When configuring Microsoft Always On VPN, one of the first and most crucial settings is defining the public hostname of the VPN server to which clients connect. If you’re deploying Always On VPN client configuration settings using Intune—either with the native VPN policy template or a custom XML profile—you’ll see that multiple server entries are supported. Intune even allows administrators to define a “default server.” At first glance, this might suggest that the client will try the default server first and automatically fail over to the others if it’s unavailable. Unfortunately, that’s not how it works.

Intune VPN Template

When using the native Intune VPN device configuration template, administrators will find multiple entry fields for the servers in the Base VPN section.

In the example below, the Global VPN entry is marked as ‘default’.

Custom XML

When defining VPN settings using XML configuration, administrators can also list multiple servers.
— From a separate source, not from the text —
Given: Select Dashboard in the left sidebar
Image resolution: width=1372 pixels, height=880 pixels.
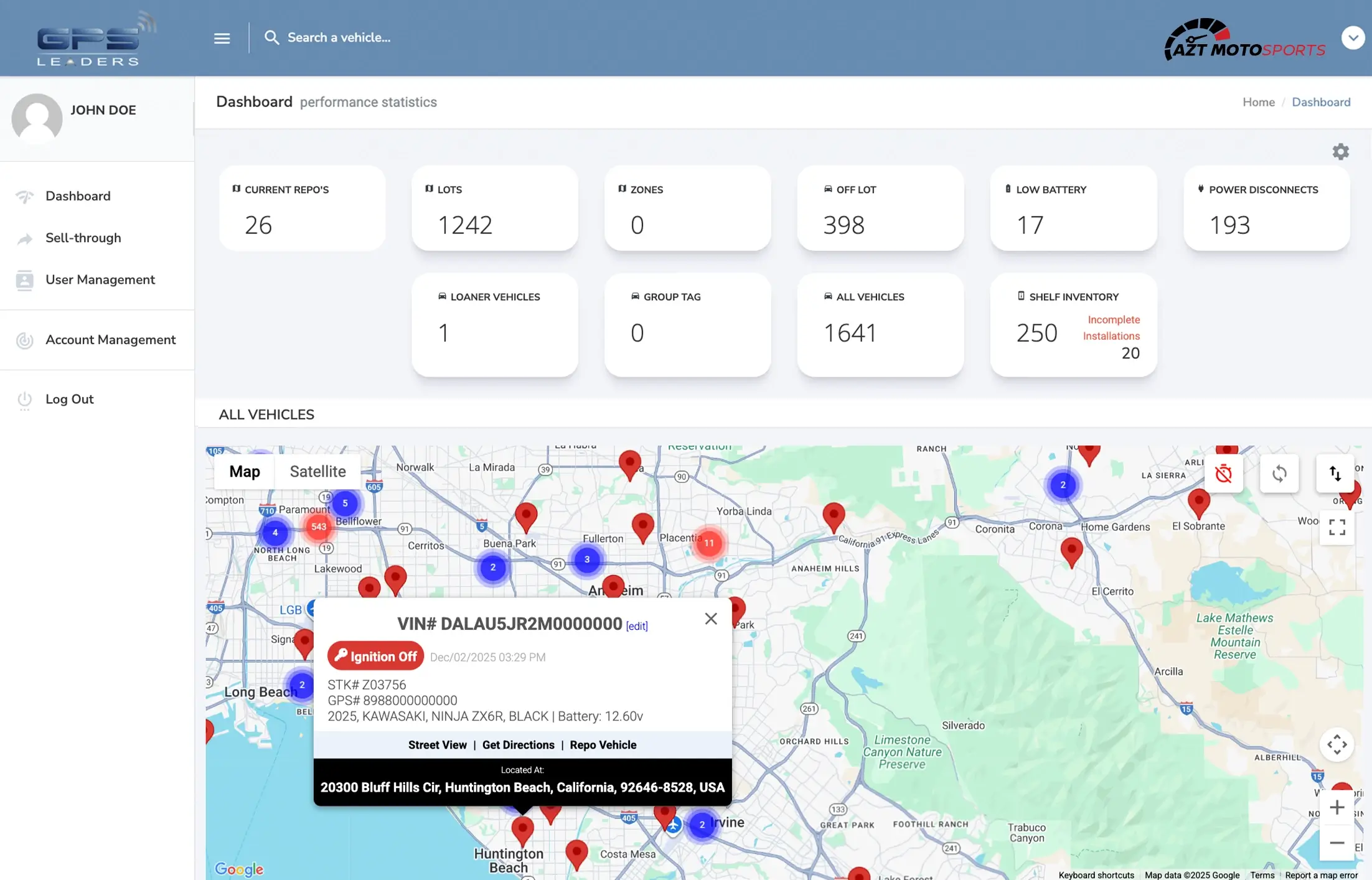Looking at the screenshot, I should coord(77,196).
Interestingly, the VPNv2 CSP used by custom XML profiles doesn’t support the concept of a “default server” at all.

How It Really Works

Defining multiple servers in the Always On VPN profile does not enable automatic failover. The client connects only to the first server in the list. The so-called “default server” setting in Intune is ignored, and the GUI even allows you to mark all servers as default, which is meaningless.

However, the configuration isn’t entirely useless. If you define multiple servers, they’ll appear on the client side as manual options. If the first server becomes unavailable, the user can open the Settings app, navigate to the advanced settings of the Always On VPN profile, and select an alternate server to connect manually.

Summary

Although Intune and XML configurations allow multiple VPN servers, Always On VPN does not provide automatic failover. Clients only attempt to connect to the first server in the list, and the “default server” setting in Intune has no effect. Multiple entries are still useful, but only for manual server selection by end-users when the primary server is down. For true automated high availability and redundancy, consider an external solution such as Azure Traffic Manager.